That’s not good enough for the safety Nazis. You see, it isn’t sufficient for them to simply provide information to empower people to make better decisions on their own. To generate more revenue from donations, professional memberships, etc, activists have to show that they are ‘getting something done.’ That something often comes in the form of getting rule makers to adopt restrictive policies.

In other words, your donations and professional membership fees to these organizations not only help their executives buy nice cars and houses, they are spent on lobbying your government officials as well. I wish that rule makers and the public at large would see through the chimera of activists’ supposed pure intentions and regard each peddler of reducing freedoms for what they truly are.

5 comments:

Frank Staheli said...

On a similar note: Where's the last place you've seen a merry-go-round in Utah? They used to be everywhere. Ironically, a recent news story showed how BYU students used third-world kid-power to propel none other than a merry-go-round to generate electricity.

About 10 years ago, we though my 3-yr-old daughter had drunk antifreeze, so we called the poison control hotline. They said to get her to an emergency room pronto. When we pieced the puzzle together and realized that she couldn't have lifted the full gallon jug of antifreeze and that she had actually drunk some water out of her nearby play-kitchen sink, we didn't take her in. We were hounded for two days by call backs as though we were unfit parents for not having taken her to our local hospital. Interestingly, without asking us personally, they knew that we hadn't gone to the hospital.

;-(

That One Guy said...

Many years ago, in my own youth (though at an age I should have known better), I jumped onto a trampoline from a significantly higher spot, like, say, the peak of our split level house., for example. The result was a broken ankle as a result of my weight carrying me down, hitting my ankle underneath the trampoline. The sound and feeling of that was enough for me - I stopped using the trampoline thereafter. Oddly we have a trampoline at our house, but it has some pretty strict rules as regards its uses.

Work order 1
From the blog post on safety activists, list every play object or piece of play equipment that is named.
Work order 2
Resume the blog post on safety activists and continue it from the point where it stops.

Supplied records
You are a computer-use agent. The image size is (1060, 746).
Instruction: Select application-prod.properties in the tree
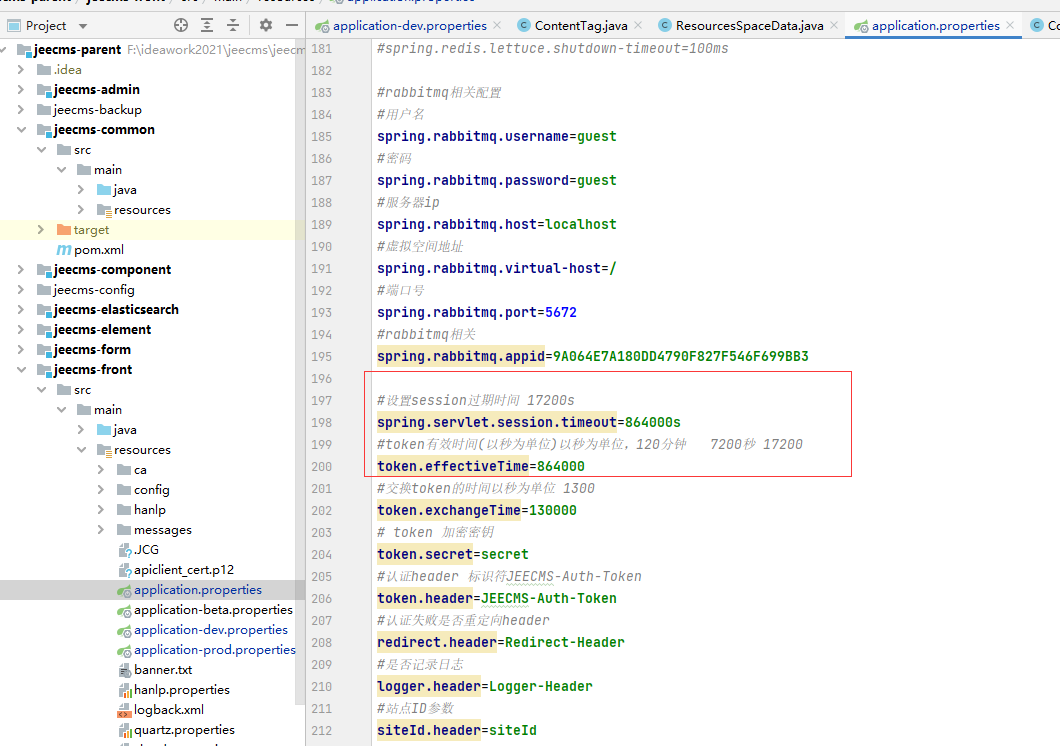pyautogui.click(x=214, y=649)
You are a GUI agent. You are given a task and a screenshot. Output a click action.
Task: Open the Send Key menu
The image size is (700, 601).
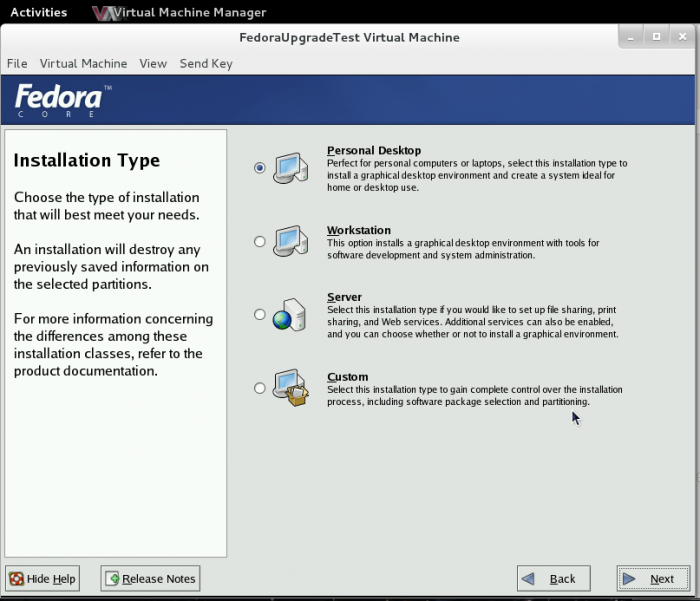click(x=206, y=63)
--
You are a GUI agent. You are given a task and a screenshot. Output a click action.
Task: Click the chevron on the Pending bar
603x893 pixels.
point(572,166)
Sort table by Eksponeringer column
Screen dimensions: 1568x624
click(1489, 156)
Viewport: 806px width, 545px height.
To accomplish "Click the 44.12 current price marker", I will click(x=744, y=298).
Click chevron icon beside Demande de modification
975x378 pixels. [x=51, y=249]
--
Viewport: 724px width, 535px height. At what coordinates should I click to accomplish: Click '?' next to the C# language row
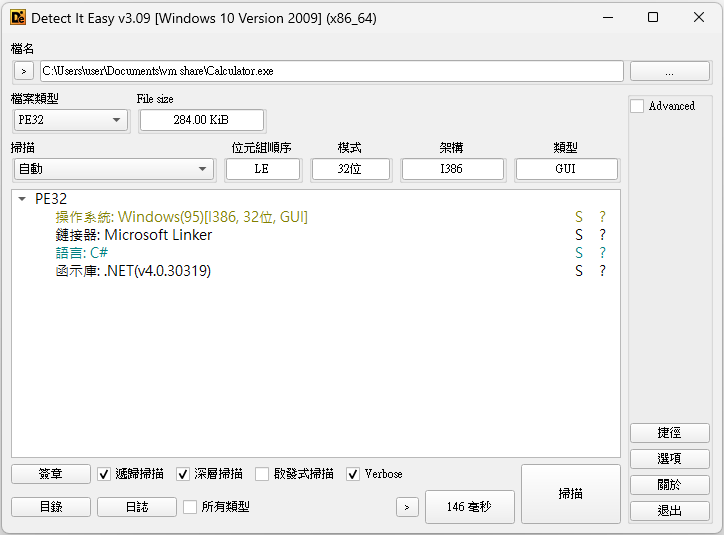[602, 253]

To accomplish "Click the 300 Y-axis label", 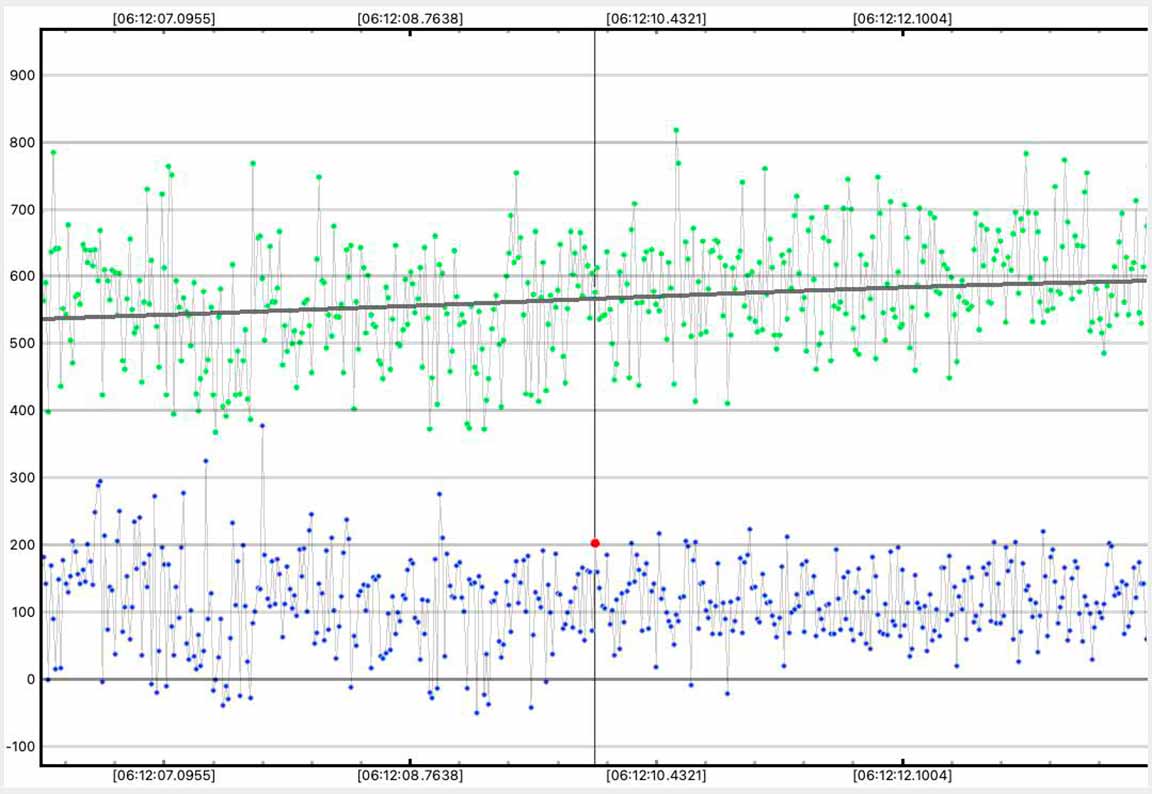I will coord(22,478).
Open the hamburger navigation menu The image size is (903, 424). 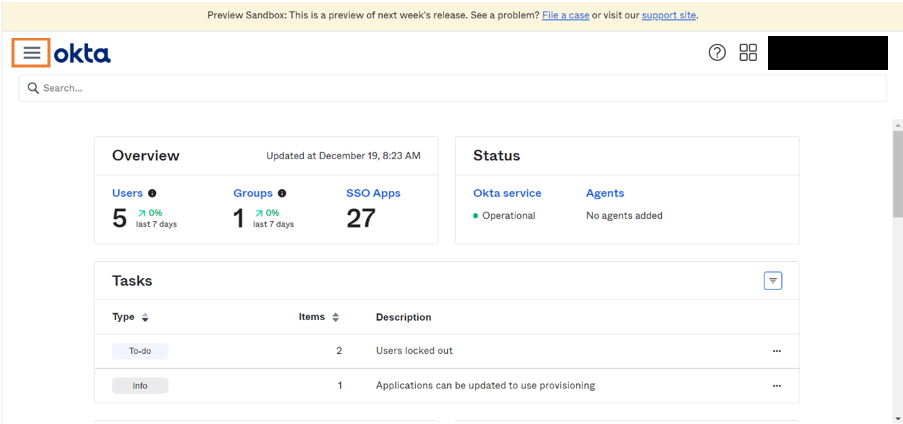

Exercise response 1
merry-go-round, trampoline, play-kitchen sink

Exercise response 2
As for my ankle, it is still weak, and will turn over and sprain WAY too easily. Which was not fun later as I chose to play competitive volleyball. Let's just say there was MUCH sports tape used. Luckily it seems we will escape a serious trampoline related injury, as our kids are getting older and the trampoline will likely be gone in the next year or so. However, I note that my injury was at an older age, so I guess we'll see if the apple truly does not fall far from the tree, or if there has been significant evolution of my species to weed that event out of the fiber of my children's beings.

Jeremy said...

I would never make my kids grow up without a trampoline.

Great post.

Cameron said...

We had one growing up and loved it, and I just got one for my own family about 6 months ago and it's the hit of the neighborhood.

Trampolines are a blast, but they can cause injuries. Just like pretty much every other activity a kid does.

As to the larger point of safety Nazi's and organizations that have to prove they're "getting something done", it's some great food for thought.

Reach Upward said...

Frank, I have fond memories of making myself very dizzy on many a playground merry-go-round. The last one I can remember seeing was in about 1990.

TOG, my backyard neighbors' kids used to frequently jump from the roof of their shed onto their trampoline, although, I couldn't fathom how this behavior could be acceptable. Unfortunately, one time when a visitor tried it, he ended up coming down on his head next to the shed instead. That boy will have lifelong problems. My neighbor's family finances were nearly ruined. Serious injuries of that nature can be avoided by insisting on a few simple rules.

All outdoor activities involve some risk. Informed people are capable of determining for themselves how much risk they can accept and how to mitigate unacceptable risks.

Or, I guess the kids could just play video games in the basement all day long instead.